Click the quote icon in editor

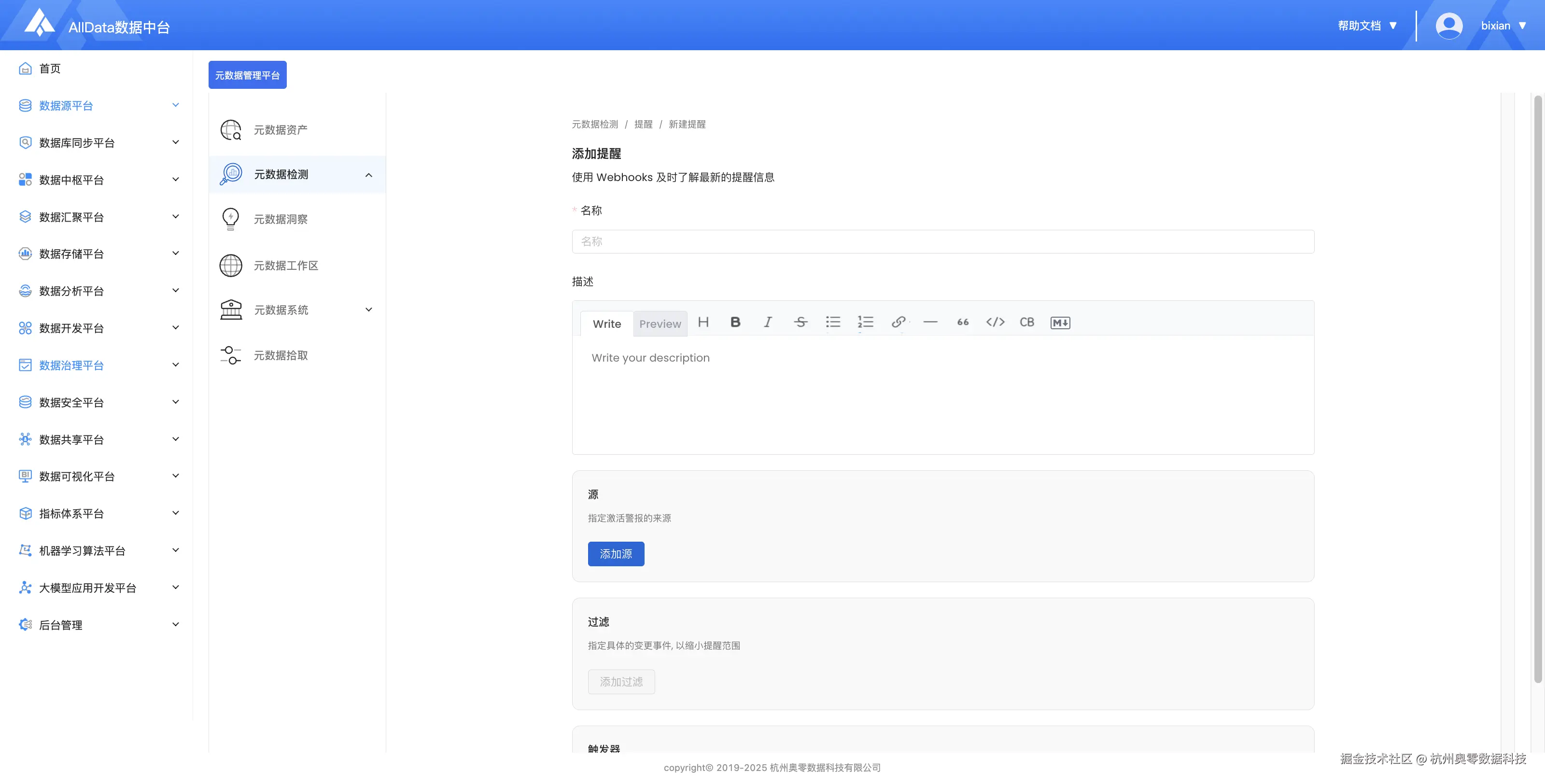(963, 322)
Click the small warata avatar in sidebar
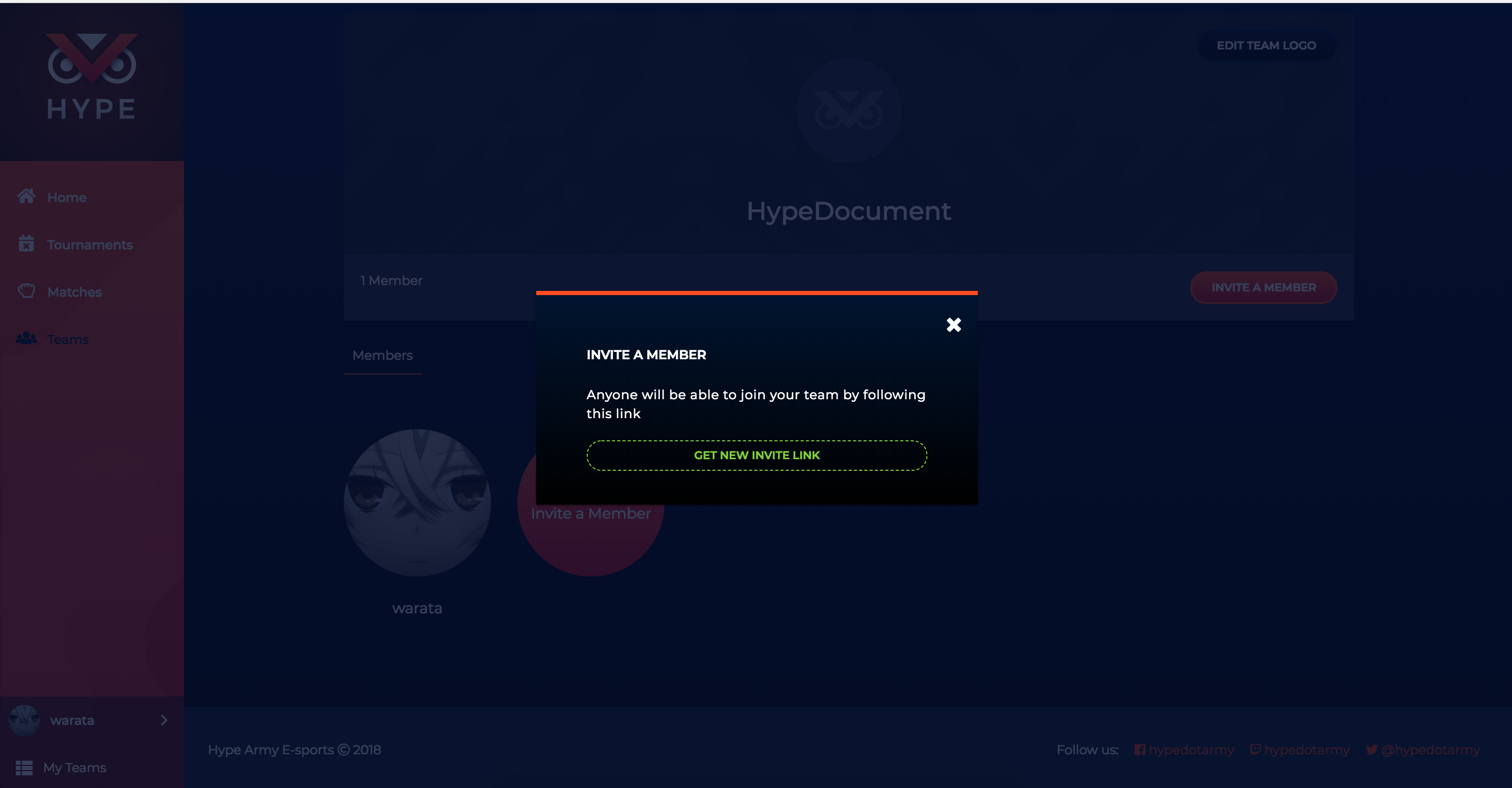The width and height of the screenshot is (1512, 788). click(x=24, y=720)
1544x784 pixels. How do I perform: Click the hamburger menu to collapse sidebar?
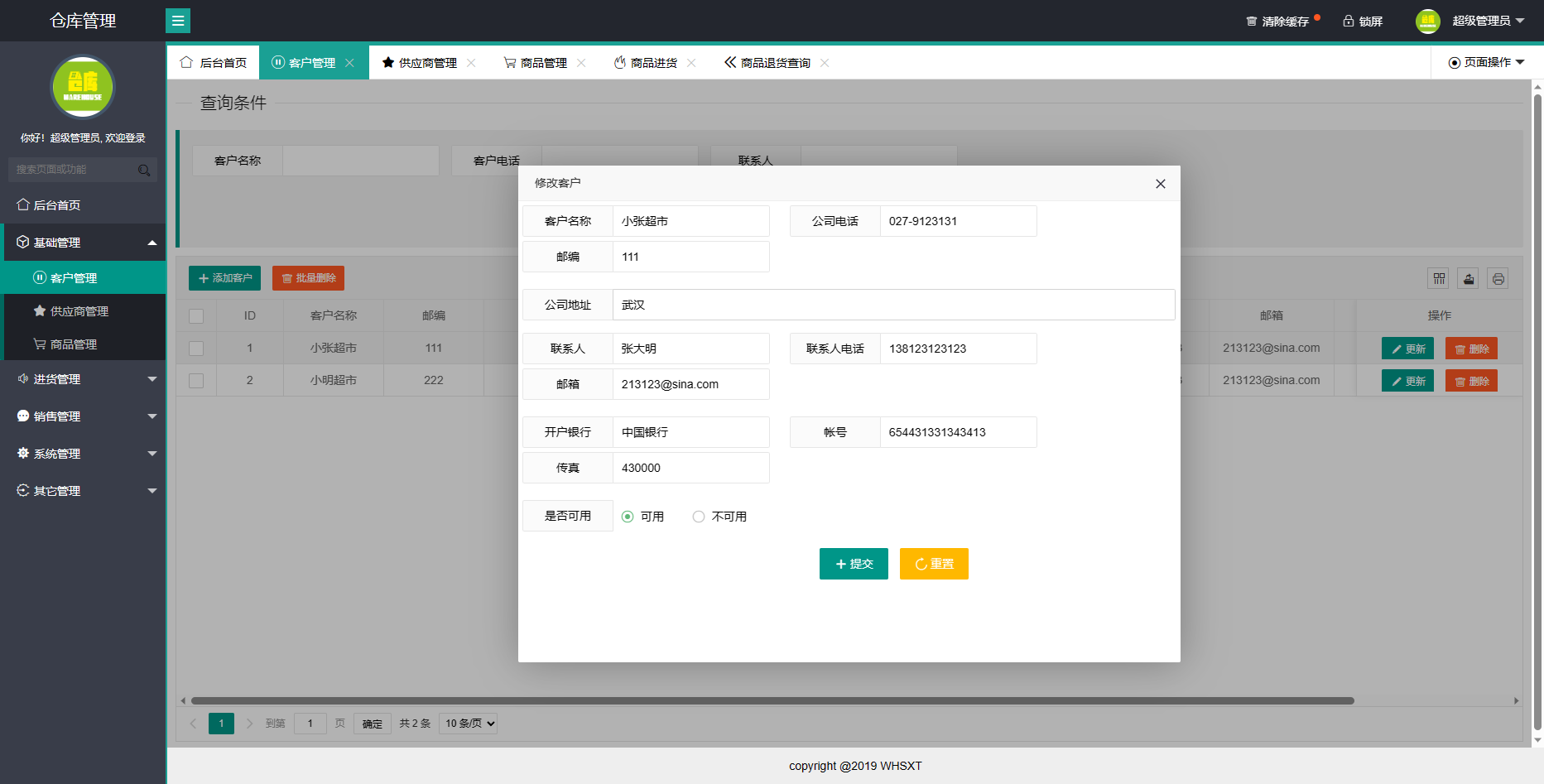[x=178, y=20]
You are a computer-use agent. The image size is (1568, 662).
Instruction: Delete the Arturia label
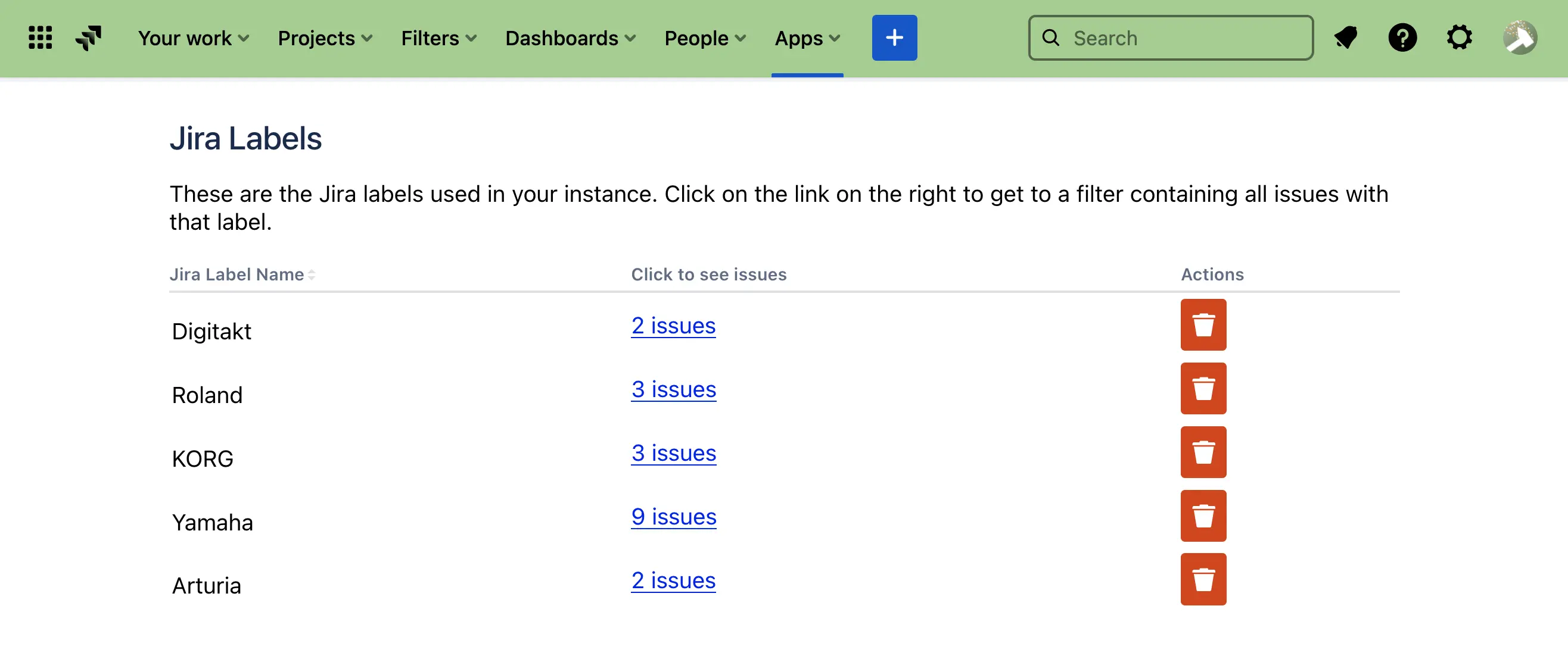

____________________

### Exercise
Copy all the material exactly; omit images.

### Solution to this exercise
Click the quote icon in editor

(963, 322)
Click the small warata avatar in sidebar
The width and height of the screenshot is (1512, 788). click(x=24, y=720)
1544x784 pixels. How do I perform: Click the hamburger menu to collapse sidebar?
[x=178, y=20]
You are a computer-use agent. The image size is (1568, 662).
Instruction: Delete the Arturia label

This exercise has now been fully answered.